▸ Exercise brief
Please write out all of the entries beneath this line exactly, skipping the pictures.

Stored data
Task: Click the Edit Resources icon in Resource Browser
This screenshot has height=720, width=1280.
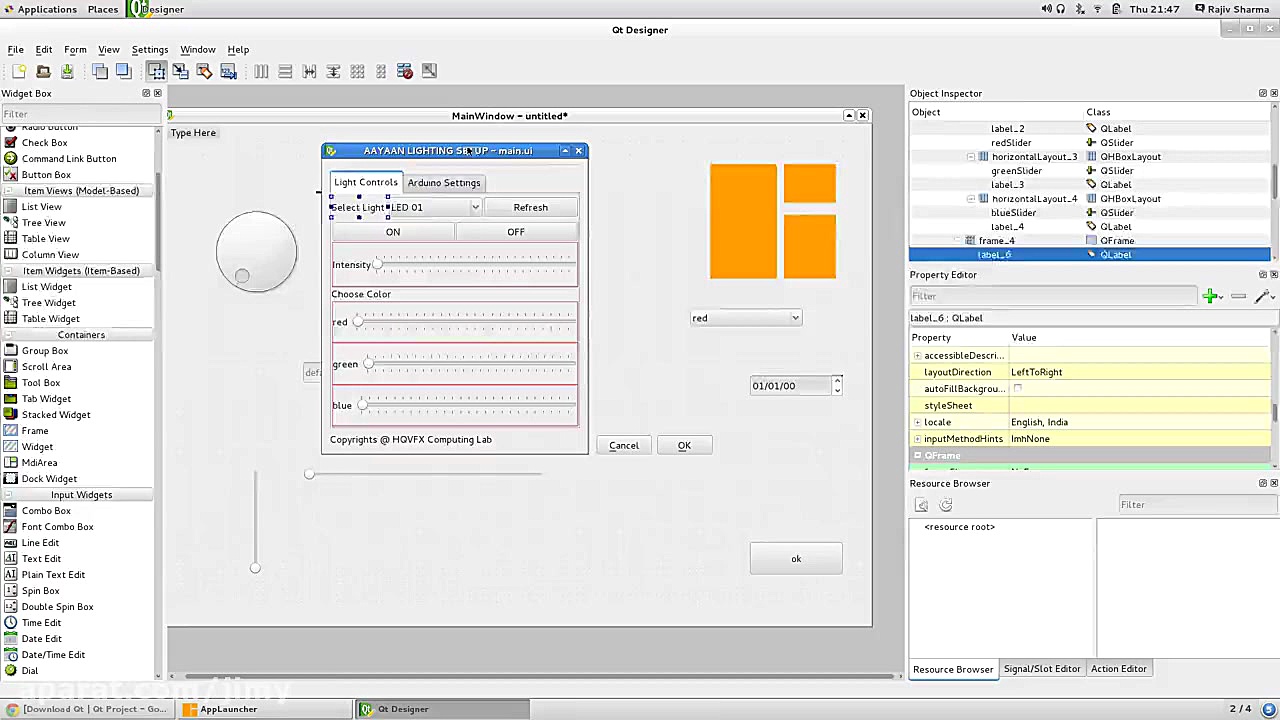Action: (x=921, y=505)
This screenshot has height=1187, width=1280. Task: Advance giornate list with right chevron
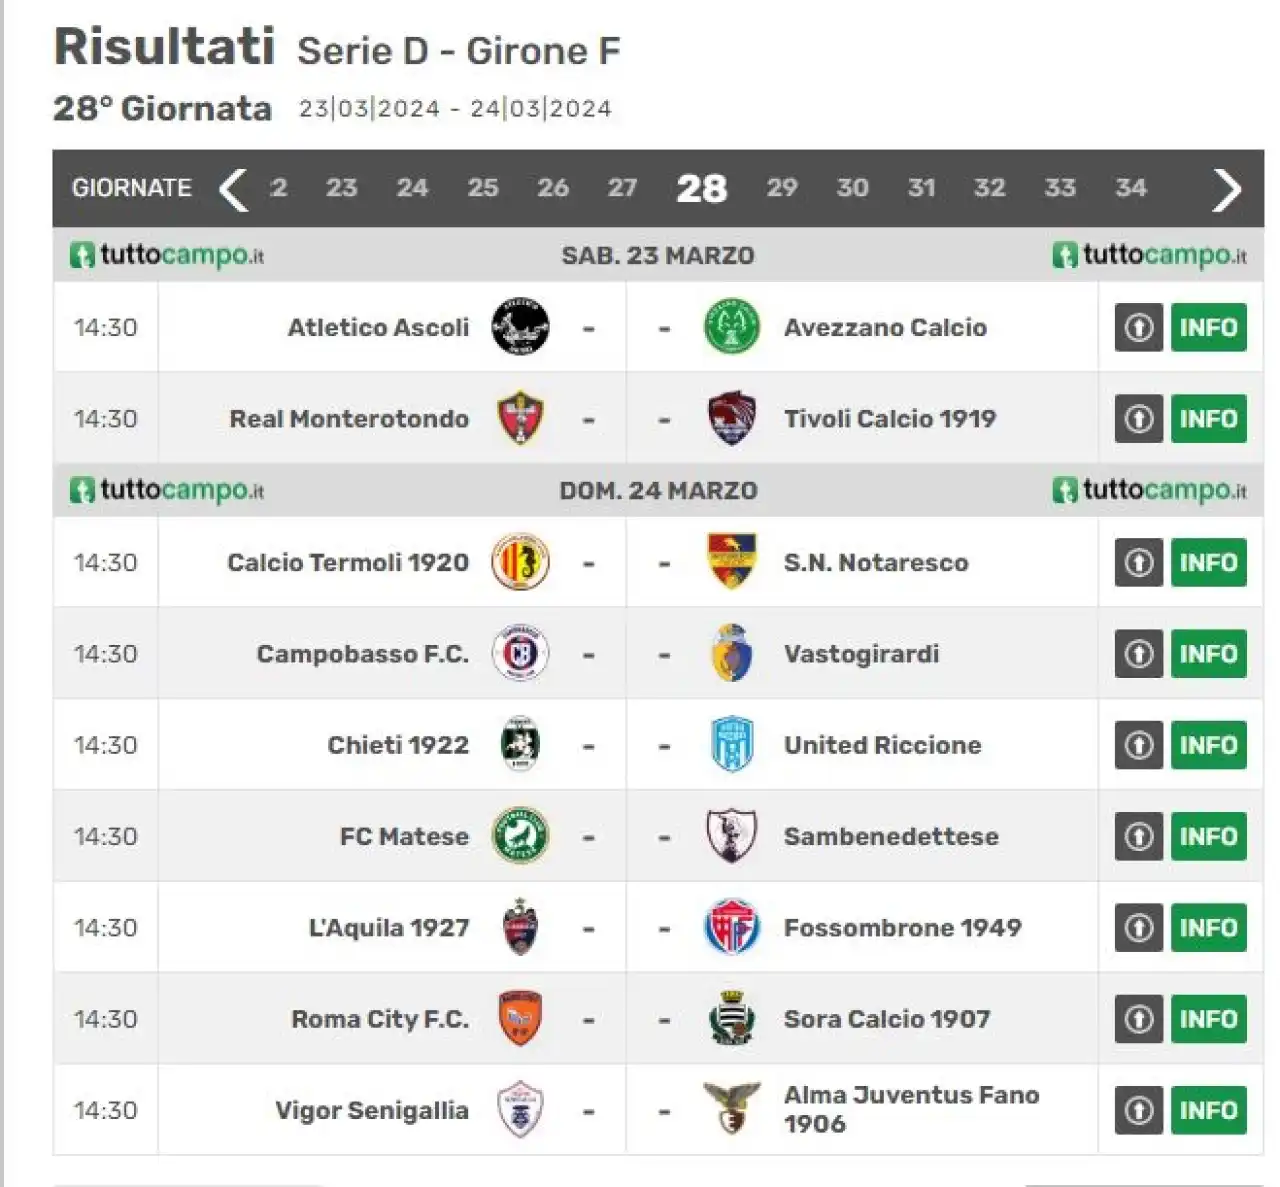(1227, 189)
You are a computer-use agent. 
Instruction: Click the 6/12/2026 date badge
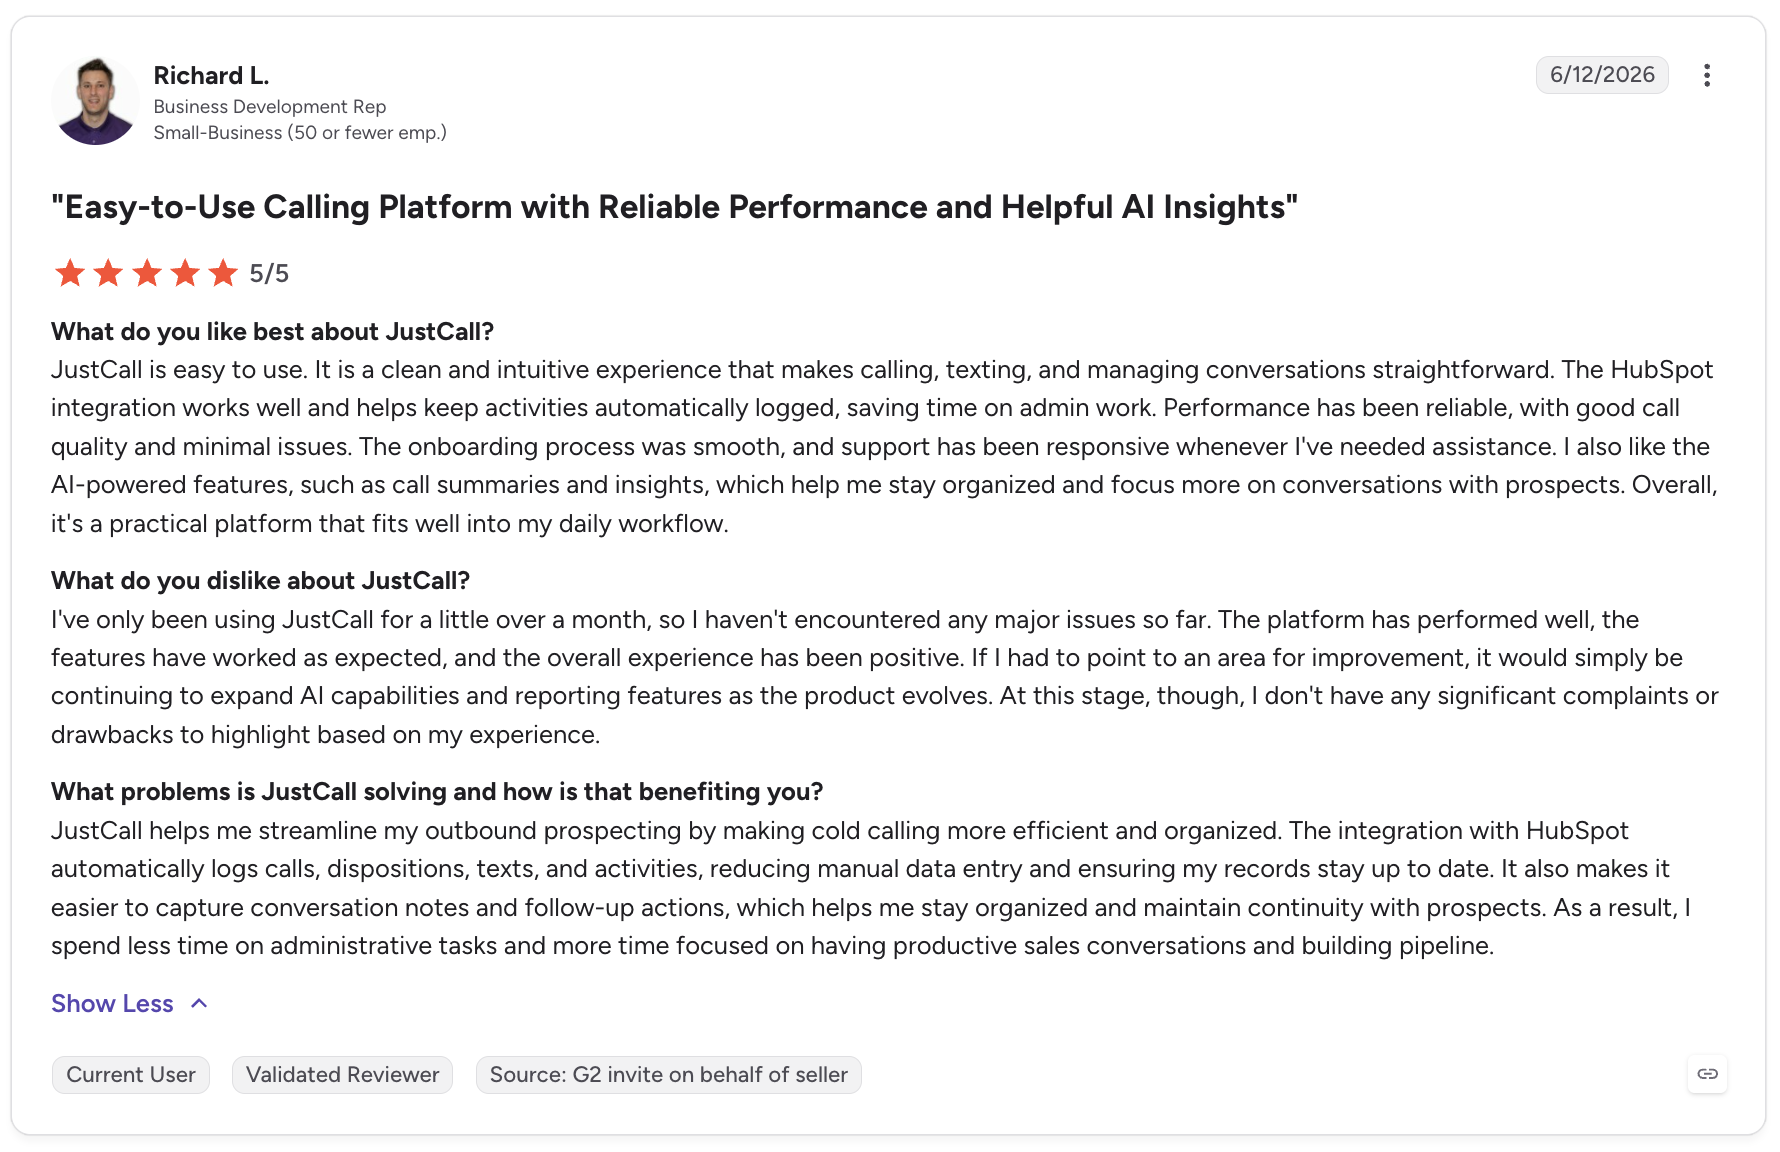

▸ Response to this task
Task: Click the Edit Resources icon in Resource Browser
This screenshot has height=720, width=1280.
Action: (x=921, y=505)
This screenshot has height=1187, width=1280. Task: Advance giornate list with right chevron
(1227, 189)
You are a computer-use agent. 
Instruction: Click the 6/12/2026 date badge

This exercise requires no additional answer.